> **Problems to work on**
1/ Update the article on the Sight & Sound collapse, between "PC builder Sight & Sound goes" and "of about £1m.", inclusive, so that "receivership" stands in place of "administration".
2/ Take the article on the Sight & Sound collapse further, continuing from its final sentence.

Out of sight, out of business

PC builder Sight & Sound goes under leaving about £1m in debts.

Midlands-based 'off-the-page' PC builder Sight & Sound has gone into administration with debts of about £1m.

Sight & Sound is the third company connected to Atlantic Computers to have gone bust. Sight & Sound bought Atlantic from the liquidation of Memsolve in May last year. Before that, Atlantic was owned by Electro-Wide, which also folded.

Sight & Sound, which employs 10 staff, outsourced its manufacturing to ElecBrand, which is run by Salah Mohammed, a former Electro-Wide manager, leaving some of its assets in the possession of ElecBrand. In 1998, Sight & Sound said it had 70 employees.

Tracy Taylor, partner at administrator BDO Stoy Hayward, said the company had sought voluntary liquidation after struggling with cash flow. A creditors' meeting has been set for Friday.

A trade source said: "Most people saw this coming. A lot of the bigger distributors got out in time."

Steve Brazier, analyst at Canalsys, said: "Making money in the market for assembling your own PCs is harder than it's ever been."

Selling PCs may have been viable 10 years ago but today demand has progressed to supplying networks and ecommerce systems, said Brazier.

> **Data section**
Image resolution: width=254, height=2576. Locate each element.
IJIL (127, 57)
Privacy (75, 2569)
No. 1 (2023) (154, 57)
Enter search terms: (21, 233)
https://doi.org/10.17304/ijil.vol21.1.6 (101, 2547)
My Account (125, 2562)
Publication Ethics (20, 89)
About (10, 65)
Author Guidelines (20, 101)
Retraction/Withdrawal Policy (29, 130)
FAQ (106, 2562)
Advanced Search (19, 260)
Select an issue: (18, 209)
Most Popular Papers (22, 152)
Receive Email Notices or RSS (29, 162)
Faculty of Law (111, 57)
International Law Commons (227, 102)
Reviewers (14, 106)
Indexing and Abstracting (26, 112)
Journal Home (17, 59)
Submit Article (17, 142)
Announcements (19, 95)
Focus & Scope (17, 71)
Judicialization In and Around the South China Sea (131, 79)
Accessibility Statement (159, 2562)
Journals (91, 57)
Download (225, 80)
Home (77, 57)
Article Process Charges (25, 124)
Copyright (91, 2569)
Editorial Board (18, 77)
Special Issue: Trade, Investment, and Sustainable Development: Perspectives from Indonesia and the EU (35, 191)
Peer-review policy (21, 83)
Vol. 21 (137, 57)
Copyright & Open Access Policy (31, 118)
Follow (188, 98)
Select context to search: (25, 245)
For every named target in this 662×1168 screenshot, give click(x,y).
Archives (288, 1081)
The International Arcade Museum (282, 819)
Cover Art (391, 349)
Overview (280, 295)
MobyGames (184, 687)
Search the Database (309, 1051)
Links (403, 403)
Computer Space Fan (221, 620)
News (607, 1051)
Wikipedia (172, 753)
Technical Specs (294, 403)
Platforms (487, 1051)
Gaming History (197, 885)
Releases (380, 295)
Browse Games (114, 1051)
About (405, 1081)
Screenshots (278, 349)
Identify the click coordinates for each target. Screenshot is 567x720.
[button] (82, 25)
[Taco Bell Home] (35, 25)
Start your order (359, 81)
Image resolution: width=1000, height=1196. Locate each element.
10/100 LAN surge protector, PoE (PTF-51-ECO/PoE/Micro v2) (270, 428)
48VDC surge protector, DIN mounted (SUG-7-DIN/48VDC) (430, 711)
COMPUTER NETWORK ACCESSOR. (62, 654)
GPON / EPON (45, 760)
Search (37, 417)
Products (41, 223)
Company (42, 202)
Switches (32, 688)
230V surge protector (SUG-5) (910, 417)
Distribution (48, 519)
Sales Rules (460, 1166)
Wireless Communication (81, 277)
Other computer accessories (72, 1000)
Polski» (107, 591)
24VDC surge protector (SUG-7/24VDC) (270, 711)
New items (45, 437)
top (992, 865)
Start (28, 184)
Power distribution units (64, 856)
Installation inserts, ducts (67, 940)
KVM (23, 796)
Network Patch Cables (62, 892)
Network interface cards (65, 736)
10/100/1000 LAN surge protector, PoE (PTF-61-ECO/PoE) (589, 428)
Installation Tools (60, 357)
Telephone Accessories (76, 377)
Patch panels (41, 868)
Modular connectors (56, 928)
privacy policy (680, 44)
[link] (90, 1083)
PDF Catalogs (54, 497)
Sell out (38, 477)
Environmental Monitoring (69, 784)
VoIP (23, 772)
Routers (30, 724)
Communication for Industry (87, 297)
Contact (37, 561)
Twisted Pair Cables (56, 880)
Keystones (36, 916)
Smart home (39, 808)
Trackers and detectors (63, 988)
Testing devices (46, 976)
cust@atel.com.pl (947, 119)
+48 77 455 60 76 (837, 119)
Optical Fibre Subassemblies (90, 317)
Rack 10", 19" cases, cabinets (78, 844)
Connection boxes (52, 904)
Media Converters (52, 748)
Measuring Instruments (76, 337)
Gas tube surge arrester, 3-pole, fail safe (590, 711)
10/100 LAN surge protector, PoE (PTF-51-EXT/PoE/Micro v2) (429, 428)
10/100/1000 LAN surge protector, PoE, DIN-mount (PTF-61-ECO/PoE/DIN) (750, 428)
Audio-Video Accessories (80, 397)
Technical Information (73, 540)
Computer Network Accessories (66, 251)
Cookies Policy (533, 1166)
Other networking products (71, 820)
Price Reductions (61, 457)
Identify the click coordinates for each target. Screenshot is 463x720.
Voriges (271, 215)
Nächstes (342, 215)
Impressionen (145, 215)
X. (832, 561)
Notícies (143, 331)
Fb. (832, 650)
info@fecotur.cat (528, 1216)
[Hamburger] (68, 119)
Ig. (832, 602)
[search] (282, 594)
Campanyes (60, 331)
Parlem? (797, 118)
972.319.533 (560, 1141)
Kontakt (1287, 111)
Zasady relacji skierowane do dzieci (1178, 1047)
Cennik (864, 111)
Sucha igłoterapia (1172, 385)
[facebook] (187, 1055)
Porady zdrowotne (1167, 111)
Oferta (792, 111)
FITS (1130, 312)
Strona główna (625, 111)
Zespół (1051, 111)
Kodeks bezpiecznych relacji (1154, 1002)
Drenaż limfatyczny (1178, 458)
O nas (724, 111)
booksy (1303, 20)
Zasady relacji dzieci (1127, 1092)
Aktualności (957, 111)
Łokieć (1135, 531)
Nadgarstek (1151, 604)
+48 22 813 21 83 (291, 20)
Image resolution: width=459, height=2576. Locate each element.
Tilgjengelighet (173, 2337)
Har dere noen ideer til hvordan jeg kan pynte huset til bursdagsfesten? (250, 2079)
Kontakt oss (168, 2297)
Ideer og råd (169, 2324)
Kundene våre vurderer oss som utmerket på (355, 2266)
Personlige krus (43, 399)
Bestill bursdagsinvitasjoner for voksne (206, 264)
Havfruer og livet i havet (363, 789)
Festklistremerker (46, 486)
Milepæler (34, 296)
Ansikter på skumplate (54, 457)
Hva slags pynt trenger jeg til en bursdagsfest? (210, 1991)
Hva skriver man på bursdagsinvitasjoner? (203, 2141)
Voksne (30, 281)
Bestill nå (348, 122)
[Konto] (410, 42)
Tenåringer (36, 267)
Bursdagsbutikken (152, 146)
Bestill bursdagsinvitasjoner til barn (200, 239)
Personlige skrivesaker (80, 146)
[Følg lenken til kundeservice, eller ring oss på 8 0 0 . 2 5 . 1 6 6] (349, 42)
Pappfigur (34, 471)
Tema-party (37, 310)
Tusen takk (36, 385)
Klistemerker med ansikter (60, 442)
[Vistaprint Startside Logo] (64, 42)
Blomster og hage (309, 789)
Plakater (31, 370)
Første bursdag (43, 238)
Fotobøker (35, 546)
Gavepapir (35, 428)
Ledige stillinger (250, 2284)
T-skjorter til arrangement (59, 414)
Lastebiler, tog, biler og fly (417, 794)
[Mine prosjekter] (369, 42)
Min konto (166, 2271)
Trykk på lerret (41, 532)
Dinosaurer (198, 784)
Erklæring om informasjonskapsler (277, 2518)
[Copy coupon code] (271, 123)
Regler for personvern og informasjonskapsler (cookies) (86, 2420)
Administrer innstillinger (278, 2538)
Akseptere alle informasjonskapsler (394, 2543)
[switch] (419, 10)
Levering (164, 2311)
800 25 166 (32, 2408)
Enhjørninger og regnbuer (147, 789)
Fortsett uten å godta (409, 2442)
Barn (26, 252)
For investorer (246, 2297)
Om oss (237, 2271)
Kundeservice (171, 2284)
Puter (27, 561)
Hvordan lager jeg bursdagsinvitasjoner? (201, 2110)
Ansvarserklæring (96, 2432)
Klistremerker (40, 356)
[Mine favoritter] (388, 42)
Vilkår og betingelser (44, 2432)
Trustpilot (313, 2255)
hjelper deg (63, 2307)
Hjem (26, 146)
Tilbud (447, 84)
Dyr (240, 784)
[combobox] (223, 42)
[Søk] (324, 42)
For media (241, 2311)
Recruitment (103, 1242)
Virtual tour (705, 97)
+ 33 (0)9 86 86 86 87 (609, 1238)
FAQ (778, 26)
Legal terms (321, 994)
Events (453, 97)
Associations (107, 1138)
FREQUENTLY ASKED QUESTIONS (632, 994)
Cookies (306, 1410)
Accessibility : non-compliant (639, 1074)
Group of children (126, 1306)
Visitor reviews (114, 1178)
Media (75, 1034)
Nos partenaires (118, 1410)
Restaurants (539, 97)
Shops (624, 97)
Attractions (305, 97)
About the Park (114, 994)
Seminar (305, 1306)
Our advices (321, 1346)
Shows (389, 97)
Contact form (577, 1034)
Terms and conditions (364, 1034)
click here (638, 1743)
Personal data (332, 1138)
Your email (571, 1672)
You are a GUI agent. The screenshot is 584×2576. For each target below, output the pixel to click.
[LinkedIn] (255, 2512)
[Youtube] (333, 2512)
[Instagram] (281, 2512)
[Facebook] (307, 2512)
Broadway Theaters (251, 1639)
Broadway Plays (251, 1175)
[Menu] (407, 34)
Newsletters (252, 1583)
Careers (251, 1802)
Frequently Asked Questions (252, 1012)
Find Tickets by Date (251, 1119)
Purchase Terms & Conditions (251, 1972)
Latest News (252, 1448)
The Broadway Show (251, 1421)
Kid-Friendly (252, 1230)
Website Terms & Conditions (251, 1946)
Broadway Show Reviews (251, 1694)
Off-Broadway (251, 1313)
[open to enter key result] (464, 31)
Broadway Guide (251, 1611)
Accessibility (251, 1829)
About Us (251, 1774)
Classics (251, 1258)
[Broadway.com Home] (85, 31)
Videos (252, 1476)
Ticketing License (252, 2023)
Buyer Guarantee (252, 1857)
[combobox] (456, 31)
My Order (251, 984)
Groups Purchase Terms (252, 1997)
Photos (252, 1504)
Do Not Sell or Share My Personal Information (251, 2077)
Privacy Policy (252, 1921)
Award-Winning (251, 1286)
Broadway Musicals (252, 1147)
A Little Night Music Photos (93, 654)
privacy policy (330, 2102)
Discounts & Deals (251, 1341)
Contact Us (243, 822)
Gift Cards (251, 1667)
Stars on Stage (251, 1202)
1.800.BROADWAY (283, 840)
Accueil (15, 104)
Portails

> **Numbered answers**
1/
PC builder Sight & Sound goes under leaving about £1m in debts.

Midlands-based 'off-the-page' PC builder Sight & Sound has gone into receivership with debts of about £1m.

2/
Jon Atherton, general manager at distributor Enta, said: "They got too much into making £20-£50 a box and competing on price."

In its fiscal year 1999, Sight & Sound made £37,000 from sales of £10.1m.According to sources, Sight & Sound lost £106,000 when systems builder MJC collapsed last year. Another firm, Sight & Sound Computers Ltd, was registered in 1997 but has remained dormant. Sight & Sound director Nick Smith could not be contacted at time of going to press.

A third company, Atlantic SSC, is registered with directors Salah Mohammed and Nick Smith.

It is hoped that some of Sight & Sound's creditors will be paid in full before liquidation. Trade sales accounted for 40 per cent of Sight & Sound's business.